Entre 1850 et 1950, environ, l’industrialisation bouleverse et modernise fondamentalement cette société commerciale et agricole « bifurquée ». C’est à ce moment-là que Montréal émerge comme le centre métropolitain d’une économie qui s’étend bien au-delà des limites du Québec. Attirés par la prospérité, les immigrants européens compliquent la donne du mélange culturel. L’urbanisation, l’émigration de masse vers les États-Unis et la croissance de la population aboutissent à une nouvelle donne en matière d’aménagement et d’occupation de l’espace géographique. La question des salaires ouvriers et la formation des classes créent de nouvelles tensions entre les communautés culturelles, et à l’intérieur de celles-ci. Avec cette spirale de tensions et de conflits sociaux apportés par une expansion industrielle rapide, Létourneau revient à son thème principal : « Entre les deux principales communautés génériques du Québec, il existe d’indéniables oppositions, résistances et frottements. C’est dans cette tension plus ou moins vive que s’édifient la culture et la société québécoises modernes (p. 48). »

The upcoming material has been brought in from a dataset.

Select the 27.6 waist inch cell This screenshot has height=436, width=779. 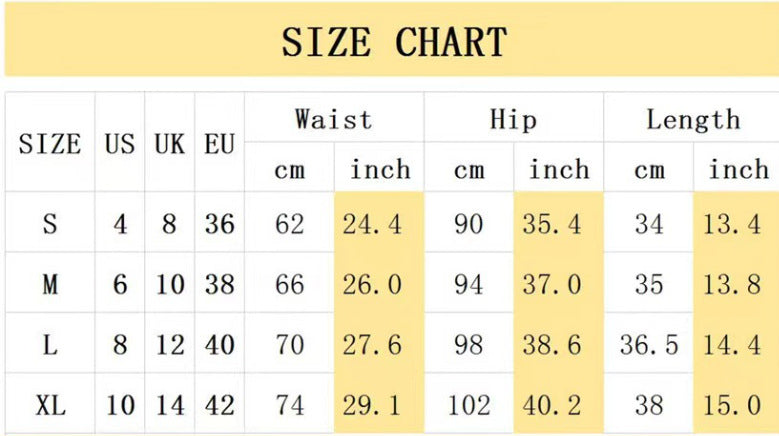(x=372, y=346)

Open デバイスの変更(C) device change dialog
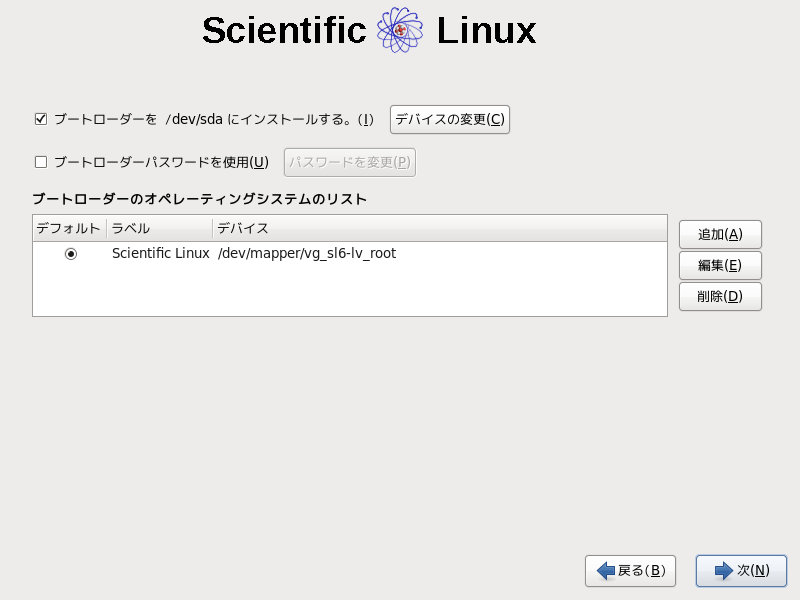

Dans un autre chapitre, les années 1950 n’apparaissent pas comme une époque de déni et de répression, mais plutôt de tension dynamique entre un désir double : d’une part, maintenir les vieilles pratiques et, d’autre part, devenir une société vraiment moderne. Le génie et la popularité de Duplessis reposaient sur sa capacité à négocier cette ambiguïté, alors que le tissu québécois était tiraillé de part et dpar l’industrialisation, l’urbanisation, la consommation et les médias de masse, l’automobile et les influences culturelles nord-américaines. Dans ces conditions, la Révolution tranquille ne représente pas une rupture fondamentale avec le passé, mais plutôt une réorientation politique et sociale, comparable à celle vécue par de nombreuses sociétés occidentales à la même époque. Le Québec était déjà devenu moderne. Au cours des années 1960 et 1970, le processus a continué à un rythme accéléré, sous l’impulsion d’un État-providence séculaire dont les projets furent tantôt soutenus, tantôt entravés par un fédéralisme centralisé. À cette époque de conscience nationaliste en croissance, Létourneau perçoit la continuation du dualisme et de l’ambivalence qui ont marqué les décennies précédentes. Politiquement, les Québécois se sont définis dans le contexte du dialogue Canada-Québec. Après des générations de changement économique et social, le terme « Québécois » regroupait maintenant tous les résidants au sens géographique, y compris les descendants des Premières Nations, ainsi que les habitants « pure laine » et les immigrants de souche multiraciale récemment arrivés. Tout cela forme un pluralisme dans lequel les individus ont fait des choix en fonction de dimensions nombreuses et complexes qui ont façonné l’identité collective et fabriqué l’Histoire.

Je dois reconnaître que mon bref résumé d’une histoire concise court le risque de devenir une parodie comme 1066 and All That ou comme un roman condensé du Reader’s Digest. Je pense que cette distillation arrive bien à saisir l’esprit du livre. Selon Létourneau, le Québec n’est pas la manifestation d’une idée unique, mais l’interconnexion entre de multiples polarités. Son cheminement n’est pas la ligne de la main qui représente la destinée. C’est une route sinueuse parsemée d’ambiguïtés, de conflits, d’ambivalence et de compromis.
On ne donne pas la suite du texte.